## DATASET ENTRIES
• • • • •
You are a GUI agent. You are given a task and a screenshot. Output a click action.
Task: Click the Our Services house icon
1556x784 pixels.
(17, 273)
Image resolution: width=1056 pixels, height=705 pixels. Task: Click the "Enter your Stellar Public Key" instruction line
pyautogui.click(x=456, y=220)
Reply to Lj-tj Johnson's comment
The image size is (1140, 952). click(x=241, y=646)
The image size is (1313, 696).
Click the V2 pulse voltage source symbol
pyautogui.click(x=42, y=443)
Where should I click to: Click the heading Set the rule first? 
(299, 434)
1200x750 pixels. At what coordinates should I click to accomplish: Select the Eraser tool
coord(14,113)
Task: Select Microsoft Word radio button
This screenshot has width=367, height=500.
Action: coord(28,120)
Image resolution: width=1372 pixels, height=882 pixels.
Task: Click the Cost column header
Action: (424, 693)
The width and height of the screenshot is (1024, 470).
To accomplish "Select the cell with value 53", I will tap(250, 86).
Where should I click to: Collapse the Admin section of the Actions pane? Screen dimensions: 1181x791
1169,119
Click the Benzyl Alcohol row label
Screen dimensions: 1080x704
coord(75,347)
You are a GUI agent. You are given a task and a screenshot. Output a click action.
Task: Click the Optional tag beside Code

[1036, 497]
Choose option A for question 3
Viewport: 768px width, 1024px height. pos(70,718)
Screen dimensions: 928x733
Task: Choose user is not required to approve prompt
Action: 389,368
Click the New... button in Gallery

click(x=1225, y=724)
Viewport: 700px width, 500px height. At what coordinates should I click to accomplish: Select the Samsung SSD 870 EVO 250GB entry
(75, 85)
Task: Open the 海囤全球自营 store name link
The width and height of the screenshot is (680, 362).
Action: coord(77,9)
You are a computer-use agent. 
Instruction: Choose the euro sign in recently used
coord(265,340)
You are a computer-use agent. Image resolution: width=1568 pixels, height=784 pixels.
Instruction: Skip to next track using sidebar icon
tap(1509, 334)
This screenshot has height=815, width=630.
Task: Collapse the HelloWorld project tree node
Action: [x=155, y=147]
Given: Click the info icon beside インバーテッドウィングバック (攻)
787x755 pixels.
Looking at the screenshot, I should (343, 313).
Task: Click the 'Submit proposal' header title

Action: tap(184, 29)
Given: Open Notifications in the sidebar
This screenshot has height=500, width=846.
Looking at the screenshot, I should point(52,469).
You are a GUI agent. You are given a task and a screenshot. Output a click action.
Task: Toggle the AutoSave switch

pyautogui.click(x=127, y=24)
• • • • •
## DIRECTIONS
Repeat only the lines above, from the first line of the entries through the line that contains "The image size is (1313, 696).", including both ends.

## SOLUTION TO THIS TASK
You are a GUI agent. You are given a task and a screenshot. Output a click action.
Task: Click the Our Services house icon
1556x784 pixels.
(17, 273)
Image resolution: width=1056 pixels, height=705 pixels. Task: Click the "Enter your Stellar Public Key" instruction line
pyautogui.click(x=456, y=220)
Reply to Lj-tj Johnson's comment
The image size is (1140, 952). click(x=241, y=646)
The image size is (1313, 696).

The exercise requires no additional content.